◆ Exercise set ◆
**1)** List each figure, example, and cited publication that the passage on thymidine phosphorylase refers to, naming each one only once.
**2)** Resume the passage on thymidine phosphorylase, starting right after its final sentence.

◆ Quoted passage ◆
FIG. 6 shows the experimentally derived model of the TP transition state structure.

FIG. 7 shows examples of compounds subjected to electron potential mapping and determination of ability to inhibit thymidine phosphorylase.

DETAILED DESCRIPTION OF THE INVENTION

The present invention is based on the discovery of the transition-state structure of thymidine phosphorylase (TP). The experimental results leading to the discovery of the transition-state structure is described in Example 1.

The discovery of the TP transition-state structure allows the design of transition-state analogs that would be expected to be strong inhibitors of TP. This is established by studies of a related enzyme, purine nucleoside phosphorylase (PNP), showing that transition-state analogs having a similar charge and geometry as the transition state compound of an enzyme are likely to be strong inhibitors of that enzyme (Kicska et al. 2001).

The transition state of TP, provided in Example 1 below, has a surprising structure, since there is apparently little oxacarbenium charge buildup, whereas the transition state was expected to be an oxacarbenium ion (Cole et al., 1999).

[Entries taken from a collection]
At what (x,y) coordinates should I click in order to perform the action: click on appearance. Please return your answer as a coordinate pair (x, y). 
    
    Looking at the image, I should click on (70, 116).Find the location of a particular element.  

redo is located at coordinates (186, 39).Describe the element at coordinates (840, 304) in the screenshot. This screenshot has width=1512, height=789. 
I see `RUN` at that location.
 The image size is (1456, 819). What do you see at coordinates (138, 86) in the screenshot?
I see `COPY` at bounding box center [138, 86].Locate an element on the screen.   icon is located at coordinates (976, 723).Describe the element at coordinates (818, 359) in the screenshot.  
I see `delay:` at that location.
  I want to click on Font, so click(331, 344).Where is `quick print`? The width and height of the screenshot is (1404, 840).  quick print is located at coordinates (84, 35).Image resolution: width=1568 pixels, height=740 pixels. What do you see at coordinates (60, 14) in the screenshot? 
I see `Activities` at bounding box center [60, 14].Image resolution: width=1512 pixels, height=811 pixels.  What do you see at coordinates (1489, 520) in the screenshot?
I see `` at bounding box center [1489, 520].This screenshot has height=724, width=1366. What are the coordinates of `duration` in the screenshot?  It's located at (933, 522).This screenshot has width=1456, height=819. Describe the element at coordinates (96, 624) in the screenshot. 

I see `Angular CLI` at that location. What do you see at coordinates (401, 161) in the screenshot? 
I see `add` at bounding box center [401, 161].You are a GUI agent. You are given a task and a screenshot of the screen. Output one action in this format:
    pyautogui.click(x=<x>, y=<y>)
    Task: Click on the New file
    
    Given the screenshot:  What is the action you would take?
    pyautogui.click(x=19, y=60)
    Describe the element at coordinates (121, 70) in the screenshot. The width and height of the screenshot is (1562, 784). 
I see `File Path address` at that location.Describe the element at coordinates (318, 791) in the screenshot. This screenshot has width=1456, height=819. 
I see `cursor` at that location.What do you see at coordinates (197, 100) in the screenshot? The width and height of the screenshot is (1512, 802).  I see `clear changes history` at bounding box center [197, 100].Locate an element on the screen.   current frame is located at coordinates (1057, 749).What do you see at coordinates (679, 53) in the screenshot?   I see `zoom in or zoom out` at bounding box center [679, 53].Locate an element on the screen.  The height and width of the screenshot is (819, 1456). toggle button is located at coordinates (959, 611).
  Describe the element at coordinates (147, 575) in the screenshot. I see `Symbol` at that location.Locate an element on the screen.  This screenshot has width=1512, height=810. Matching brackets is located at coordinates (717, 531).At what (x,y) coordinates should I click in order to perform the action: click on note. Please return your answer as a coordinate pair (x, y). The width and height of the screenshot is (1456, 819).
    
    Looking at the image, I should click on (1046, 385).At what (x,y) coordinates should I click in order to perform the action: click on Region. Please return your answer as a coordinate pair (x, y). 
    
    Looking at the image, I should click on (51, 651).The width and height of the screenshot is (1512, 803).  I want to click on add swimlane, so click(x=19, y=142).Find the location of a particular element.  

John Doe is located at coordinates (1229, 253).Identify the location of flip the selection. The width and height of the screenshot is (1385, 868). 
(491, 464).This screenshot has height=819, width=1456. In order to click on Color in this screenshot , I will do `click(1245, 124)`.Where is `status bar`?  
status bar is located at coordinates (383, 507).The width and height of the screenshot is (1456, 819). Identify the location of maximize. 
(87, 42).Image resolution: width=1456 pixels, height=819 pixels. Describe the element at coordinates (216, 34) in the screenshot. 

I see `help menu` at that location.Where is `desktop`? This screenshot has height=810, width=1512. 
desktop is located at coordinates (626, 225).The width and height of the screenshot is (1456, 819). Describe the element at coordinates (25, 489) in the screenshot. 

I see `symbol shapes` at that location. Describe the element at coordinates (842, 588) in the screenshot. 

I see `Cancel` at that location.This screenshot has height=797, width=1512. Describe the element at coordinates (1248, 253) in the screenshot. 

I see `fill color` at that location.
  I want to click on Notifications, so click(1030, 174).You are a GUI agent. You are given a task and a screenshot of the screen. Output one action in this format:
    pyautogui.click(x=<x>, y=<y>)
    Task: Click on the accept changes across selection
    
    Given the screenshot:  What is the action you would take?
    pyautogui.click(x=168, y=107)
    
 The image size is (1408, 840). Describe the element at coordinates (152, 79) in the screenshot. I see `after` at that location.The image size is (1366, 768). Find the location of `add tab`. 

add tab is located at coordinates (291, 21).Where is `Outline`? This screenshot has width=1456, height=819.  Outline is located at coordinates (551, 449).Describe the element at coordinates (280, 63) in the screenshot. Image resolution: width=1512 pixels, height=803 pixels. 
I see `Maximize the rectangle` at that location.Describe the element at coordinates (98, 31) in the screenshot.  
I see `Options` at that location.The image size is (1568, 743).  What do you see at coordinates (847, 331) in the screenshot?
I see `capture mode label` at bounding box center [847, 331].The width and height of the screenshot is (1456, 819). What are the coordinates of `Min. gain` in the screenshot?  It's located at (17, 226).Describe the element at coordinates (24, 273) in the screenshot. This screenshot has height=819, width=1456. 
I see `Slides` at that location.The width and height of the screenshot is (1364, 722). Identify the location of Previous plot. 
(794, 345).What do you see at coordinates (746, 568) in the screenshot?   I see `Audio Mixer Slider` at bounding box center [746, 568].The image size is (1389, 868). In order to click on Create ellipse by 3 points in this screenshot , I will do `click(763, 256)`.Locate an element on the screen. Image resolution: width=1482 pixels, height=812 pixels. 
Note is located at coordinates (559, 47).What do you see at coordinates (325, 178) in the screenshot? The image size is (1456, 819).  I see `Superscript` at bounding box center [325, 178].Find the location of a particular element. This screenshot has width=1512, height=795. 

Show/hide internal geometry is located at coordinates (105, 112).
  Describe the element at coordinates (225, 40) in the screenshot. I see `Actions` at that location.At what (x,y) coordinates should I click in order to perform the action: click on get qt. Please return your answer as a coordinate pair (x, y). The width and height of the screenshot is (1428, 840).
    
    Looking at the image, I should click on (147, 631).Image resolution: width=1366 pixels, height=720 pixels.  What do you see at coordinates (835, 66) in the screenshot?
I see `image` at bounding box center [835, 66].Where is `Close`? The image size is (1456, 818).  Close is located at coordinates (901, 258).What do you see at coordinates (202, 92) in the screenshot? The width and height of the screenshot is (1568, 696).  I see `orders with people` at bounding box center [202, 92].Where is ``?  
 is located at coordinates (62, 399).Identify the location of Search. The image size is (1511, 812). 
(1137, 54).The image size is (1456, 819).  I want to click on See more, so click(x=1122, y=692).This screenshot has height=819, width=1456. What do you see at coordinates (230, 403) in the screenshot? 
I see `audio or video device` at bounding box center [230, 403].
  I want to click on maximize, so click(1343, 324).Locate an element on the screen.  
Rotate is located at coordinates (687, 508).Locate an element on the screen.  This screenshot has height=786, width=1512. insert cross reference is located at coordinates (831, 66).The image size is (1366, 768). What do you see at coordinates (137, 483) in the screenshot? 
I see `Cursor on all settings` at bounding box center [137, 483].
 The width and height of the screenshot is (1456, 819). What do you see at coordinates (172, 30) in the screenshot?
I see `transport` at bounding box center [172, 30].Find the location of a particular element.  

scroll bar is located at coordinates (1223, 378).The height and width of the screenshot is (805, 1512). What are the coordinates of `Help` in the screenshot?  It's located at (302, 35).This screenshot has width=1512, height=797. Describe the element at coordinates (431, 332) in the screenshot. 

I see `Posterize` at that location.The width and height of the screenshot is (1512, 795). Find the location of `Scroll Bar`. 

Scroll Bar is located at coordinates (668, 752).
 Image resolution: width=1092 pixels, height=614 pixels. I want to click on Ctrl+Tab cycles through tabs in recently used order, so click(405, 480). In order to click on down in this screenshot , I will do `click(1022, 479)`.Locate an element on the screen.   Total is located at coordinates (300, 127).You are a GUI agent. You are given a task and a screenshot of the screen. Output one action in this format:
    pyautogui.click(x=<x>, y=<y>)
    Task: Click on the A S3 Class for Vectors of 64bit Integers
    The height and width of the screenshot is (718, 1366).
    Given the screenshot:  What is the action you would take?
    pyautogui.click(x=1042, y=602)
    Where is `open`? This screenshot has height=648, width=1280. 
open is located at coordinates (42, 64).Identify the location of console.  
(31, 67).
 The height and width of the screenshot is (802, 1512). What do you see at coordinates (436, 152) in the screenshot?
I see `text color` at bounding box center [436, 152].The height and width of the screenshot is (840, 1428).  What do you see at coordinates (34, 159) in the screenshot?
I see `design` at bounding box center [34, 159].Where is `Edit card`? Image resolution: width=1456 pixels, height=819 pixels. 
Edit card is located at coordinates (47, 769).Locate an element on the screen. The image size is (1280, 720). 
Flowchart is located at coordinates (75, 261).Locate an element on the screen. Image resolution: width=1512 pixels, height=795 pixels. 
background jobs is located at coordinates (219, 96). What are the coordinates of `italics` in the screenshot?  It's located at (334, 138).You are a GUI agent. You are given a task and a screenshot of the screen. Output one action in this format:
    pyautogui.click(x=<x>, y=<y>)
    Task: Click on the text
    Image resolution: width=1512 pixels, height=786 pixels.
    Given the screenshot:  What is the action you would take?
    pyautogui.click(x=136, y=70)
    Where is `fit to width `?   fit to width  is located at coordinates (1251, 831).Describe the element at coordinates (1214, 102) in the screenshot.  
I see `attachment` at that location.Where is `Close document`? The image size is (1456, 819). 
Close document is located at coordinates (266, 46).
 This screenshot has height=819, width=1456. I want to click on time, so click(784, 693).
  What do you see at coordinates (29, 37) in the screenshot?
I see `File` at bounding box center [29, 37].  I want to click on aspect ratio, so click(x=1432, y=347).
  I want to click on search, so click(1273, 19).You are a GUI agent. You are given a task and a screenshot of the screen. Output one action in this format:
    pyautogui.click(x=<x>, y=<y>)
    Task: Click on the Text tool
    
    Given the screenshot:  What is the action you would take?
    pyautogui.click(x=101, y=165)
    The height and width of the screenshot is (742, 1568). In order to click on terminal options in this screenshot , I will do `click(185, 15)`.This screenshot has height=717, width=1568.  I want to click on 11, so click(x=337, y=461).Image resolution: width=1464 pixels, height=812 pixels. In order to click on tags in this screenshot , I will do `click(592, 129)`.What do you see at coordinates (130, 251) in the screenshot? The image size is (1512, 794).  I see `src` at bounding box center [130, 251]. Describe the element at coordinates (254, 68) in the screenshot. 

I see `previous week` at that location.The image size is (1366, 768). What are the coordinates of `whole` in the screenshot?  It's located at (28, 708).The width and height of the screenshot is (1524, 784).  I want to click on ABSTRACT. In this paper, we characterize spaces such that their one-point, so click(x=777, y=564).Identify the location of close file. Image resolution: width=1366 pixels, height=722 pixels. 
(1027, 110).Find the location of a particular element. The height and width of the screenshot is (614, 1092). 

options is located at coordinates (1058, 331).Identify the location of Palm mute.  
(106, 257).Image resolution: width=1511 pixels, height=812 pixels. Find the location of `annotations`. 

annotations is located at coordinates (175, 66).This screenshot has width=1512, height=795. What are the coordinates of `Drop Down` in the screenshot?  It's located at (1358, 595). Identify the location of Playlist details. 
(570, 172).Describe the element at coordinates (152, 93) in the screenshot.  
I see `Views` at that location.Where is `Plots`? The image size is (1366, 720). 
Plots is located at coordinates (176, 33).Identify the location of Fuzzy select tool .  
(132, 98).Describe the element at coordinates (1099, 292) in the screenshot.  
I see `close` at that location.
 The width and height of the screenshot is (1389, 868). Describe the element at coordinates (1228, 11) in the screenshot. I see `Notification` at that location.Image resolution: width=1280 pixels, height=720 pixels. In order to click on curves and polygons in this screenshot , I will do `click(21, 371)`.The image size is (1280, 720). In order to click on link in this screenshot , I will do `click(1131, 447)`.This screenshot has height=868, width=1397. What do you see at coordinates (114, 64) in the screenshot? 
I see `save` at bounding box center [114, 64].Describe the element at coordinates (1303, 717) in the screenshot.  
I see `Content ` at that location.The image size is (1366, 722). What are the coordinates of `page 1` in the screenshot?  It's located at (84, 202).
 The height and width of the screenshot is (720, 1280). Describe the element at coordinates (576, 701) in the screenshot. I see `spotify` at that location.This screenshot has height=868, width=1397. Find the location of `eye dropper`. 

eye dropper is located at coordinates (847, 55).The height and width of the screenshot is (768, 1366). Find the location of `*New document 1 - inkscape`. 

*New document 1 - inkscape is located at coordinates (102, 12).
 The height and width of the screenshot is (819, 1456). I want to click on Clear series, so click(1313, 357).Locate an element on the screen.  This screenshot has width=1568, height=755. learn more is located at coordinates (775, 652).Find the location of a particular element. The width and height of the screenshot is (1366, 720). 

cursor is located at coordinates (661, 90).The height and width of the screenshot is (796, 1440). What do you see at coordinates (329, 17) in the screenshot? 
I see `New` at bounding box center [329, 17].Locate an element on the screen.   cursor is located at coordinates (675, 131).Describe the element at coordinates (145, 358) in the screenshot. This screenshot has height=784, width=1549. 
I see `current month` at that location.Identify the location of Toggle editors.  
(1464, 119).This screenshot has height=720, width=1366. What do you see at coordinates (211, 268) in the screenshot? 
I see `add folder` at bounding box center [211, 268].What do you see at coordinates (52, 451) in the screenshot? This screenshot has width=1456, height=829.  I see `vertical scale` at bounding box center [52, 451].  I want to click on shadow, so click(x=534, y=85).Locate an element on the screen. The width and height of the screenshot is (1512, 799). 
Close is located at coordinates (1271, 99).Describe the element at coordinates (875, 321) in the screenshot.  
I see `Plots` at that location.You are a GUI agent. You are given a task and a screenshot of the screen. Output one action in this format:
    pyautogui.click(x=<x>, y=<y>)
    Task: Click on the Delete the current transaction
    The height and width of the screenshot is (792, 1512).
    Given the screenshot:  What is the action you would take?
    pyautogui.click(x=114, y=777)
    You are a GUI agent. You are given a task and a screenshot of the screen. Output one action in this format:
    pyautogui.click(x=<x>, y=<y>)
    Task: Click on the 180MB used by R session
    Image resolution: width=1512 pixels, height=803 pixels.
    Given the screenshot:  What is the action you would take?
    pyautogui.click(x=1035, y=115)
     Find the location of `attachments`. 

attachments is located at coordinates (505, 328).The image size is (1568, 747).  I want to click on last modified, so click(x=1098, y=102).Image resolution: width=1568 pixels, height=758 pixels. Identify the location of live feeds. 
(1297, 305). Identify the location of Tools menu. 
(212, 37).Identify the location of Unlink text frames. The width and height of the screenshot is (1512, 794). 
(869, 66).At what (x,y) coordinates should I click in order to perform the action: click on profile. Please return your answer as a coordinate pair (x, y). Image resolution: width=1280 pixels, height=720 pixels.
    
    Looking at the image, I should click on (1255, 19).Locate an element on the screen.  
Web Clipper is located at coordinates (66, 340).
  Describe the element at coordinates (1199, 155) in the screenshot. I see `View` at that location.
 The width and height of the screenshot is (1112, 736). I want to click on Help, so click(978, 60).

◆ Responses in order ◆
**1)**
FIG. 6
FIG. 7
Example 1
Kicska et al. 2001
Cole et al., 1999

**2)**
Accordingly, in some embodiments, the invention is directed to transition state inhibitors of a thymidine phosphorylase (TP). The transition state inhibitors are compounds that resemble the charge and geometry of the thymidine phosphorylase transition state. Non-limiting examples of TP transition state inhibitors are provided as compounds 1-22 of FIG. 2 and compounds 23-32 of FIG. 7. More preferred inhibitors are compounds 9-12, 23, 26, and 29, because those compounds most closely resemble the TP transition state. The skilled artisan would understand that, although the compounds of FIG. 2 are shown as the phosphonic acid, other salt forms are equally effective, and that they will exist in biological fluids and in buffered aqueous solutions as mixtures of salt and acid forms depending upon the biological fluid or buffer. It would also be understood that the inhibitor compounds of FIG. 2 and FIG. 7 may also be in the form of phosphonic acid ester derivatives and that these will constitute pro-drug forms of these compounds, capable of being converted to the active forms by ester cleavage.

As used herein, a compound resembles the charge and geometry of the TP transition state if the compound is as much alike in charge and geometry of the TP transition state as any of compounds 1-22 of FIG. 2 or compounds 23-32 of FIG. 7.

The transition state inhibitors of these embodiments would be expected to inhibit a thymidine phosphorylase from any archaeal, bacterial or mammalian species (including humans), since the enzyme is very similar structurally between kingdoms (Cole et al., 1999).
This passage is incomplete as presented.